Two separate meta-analyses of clinical trials from around the world that tested tamoxifen against aromatase inhibitor drugs in postmenopausal women with early breast cancer have each reached the same conclusion: aromatase inhibitors are more effective in preventing breast cancer from coming back.
Patients using aromatase inhibitors had more than a 3 percent lower cancer recurrence 6-8 years after diagnosis, compared to women using tamoxifen alone.
One of these studies also found a significant survival benefit (1.6 percent) for users of aromatase inhibitors, but researchers say not enough time has passed since treatment to judge with confidence whether one drug is superior to another in saving lives. The joint analyses are being presented at the Cancer Therapy & Research Center-American Association for Cancer Research (CTRC-AACR) 31st annual San Antonio Breast Cancer Symposium. "Tamoxifen is a good drug, but it looks like aromatase inhibitors may be somewhat better," says James Ingle, M.D., a professor of oncology at Mayo Clinic, who is presenting the results on behalf of the Aromatase Inhibitors Overview Group (AIOG).
"The importance of these findings can be seen from the fact that 80,000 to 90,000 women in the United States alone are using endocrine therapy this year," he says. "While a three percent difference in cancer recurrence may not seem like much, it can mean that several thousand women could be spared from a breast cancer recurrence."

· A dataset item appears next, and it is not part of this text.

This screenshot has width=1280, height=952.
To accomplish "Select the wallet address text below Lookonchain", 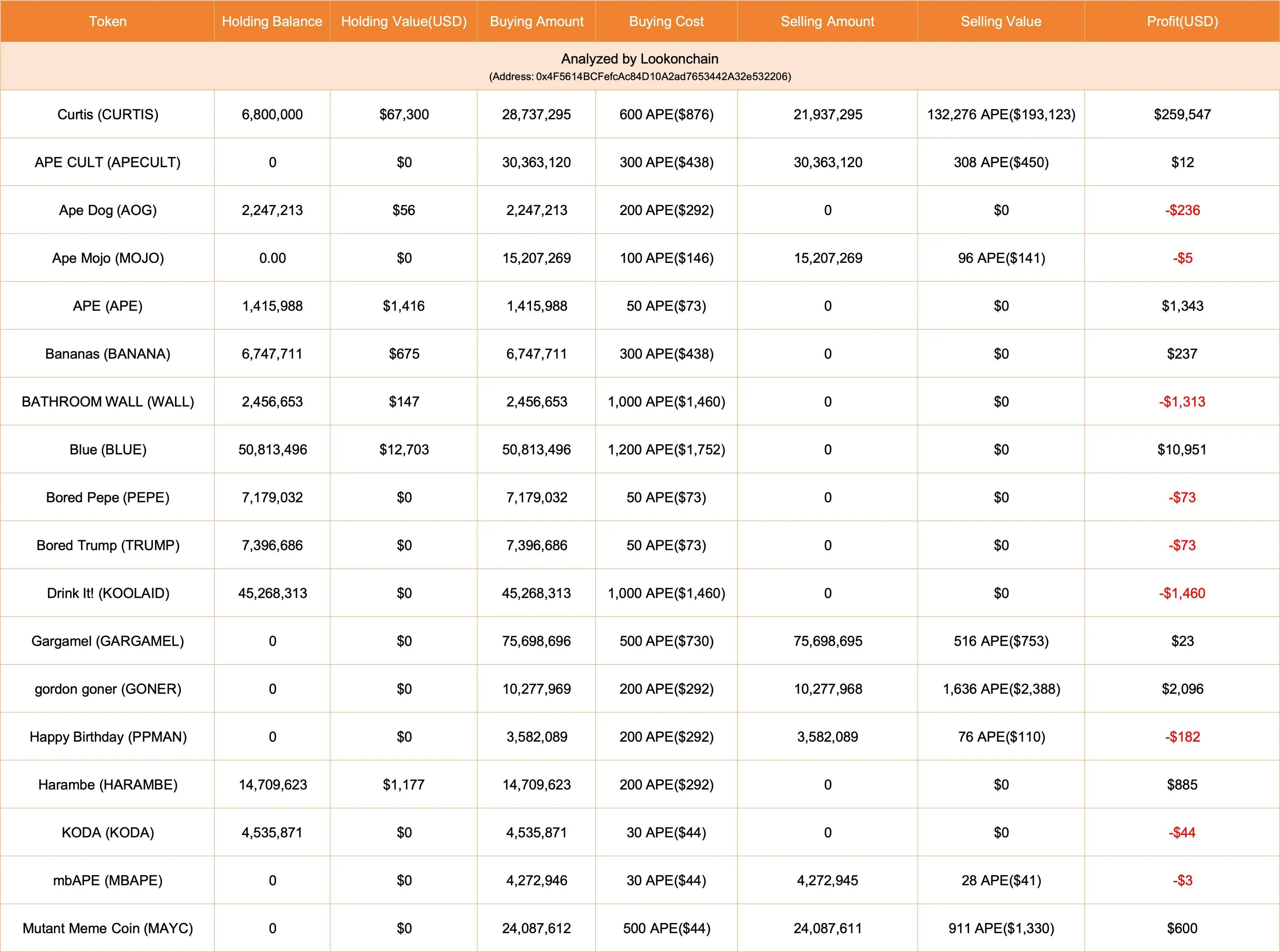I will 639,76.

This international group includes leaders of all the major clinical trials that tested aromatase inhibitors against use of tamoxifen. AIOG is a subset of the Early Breast Cancer Trials Collaborative Group (EBCTCG), a global organization of researchers that studies all randomized evidence of therapies used to treat breast cancer to find insights not apparent from examining individual trials - a technique known as a meta-analysis. The AIOG collaboration is led by Professor Mitch Dowsett of the Royal Marsden Hospital, London, UK.
Tamoxifen and aromatase inhibitors are widely used to prevent recurrence of, or to treat, tumors that are estrogen-receptor positive (ER+), which comprise 70 to 80 percent of all breast cancers.

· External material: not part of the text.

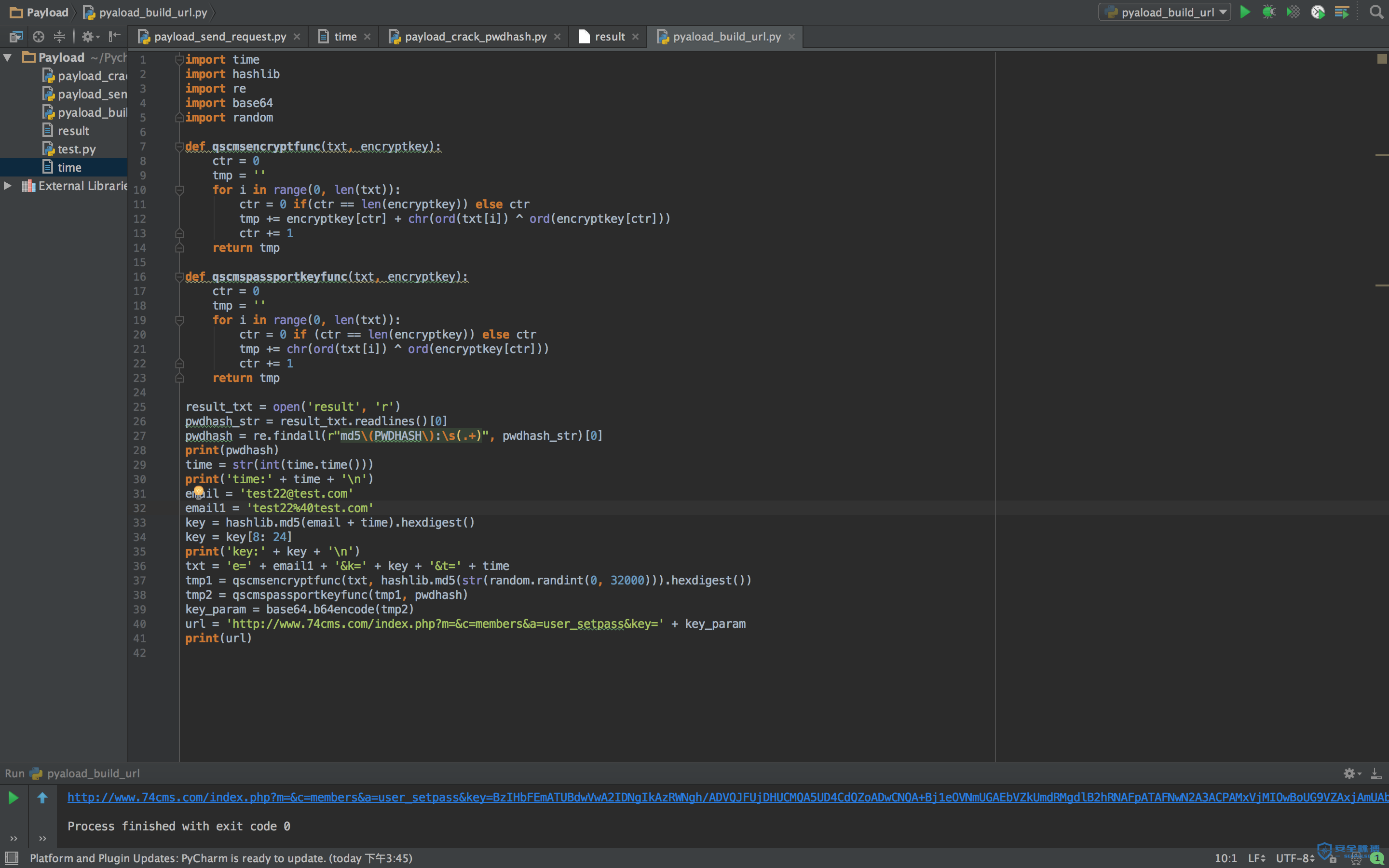Hide the project tool window panel
This screenshot has width=1389, height=868.
(x=115, y=37)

While individual studies of tamoxifen and aromatase inhibitor drugs (including anastrozole, exemestane and letrozole) have found benefit for aromatase inhibitors, it was critically important that data from all of these studies be pooled and examined, Professor Dowsett says. "This kind of analysis provides knowledge on such end points as survival and allows us to have confidence that the improvement in preventing the return of breast cancer applies to all subgroups of patients but that those at greatest risk of recurrence have most to gain. That is not possible even with a large individual trial," he says. "The global community has come together to do this."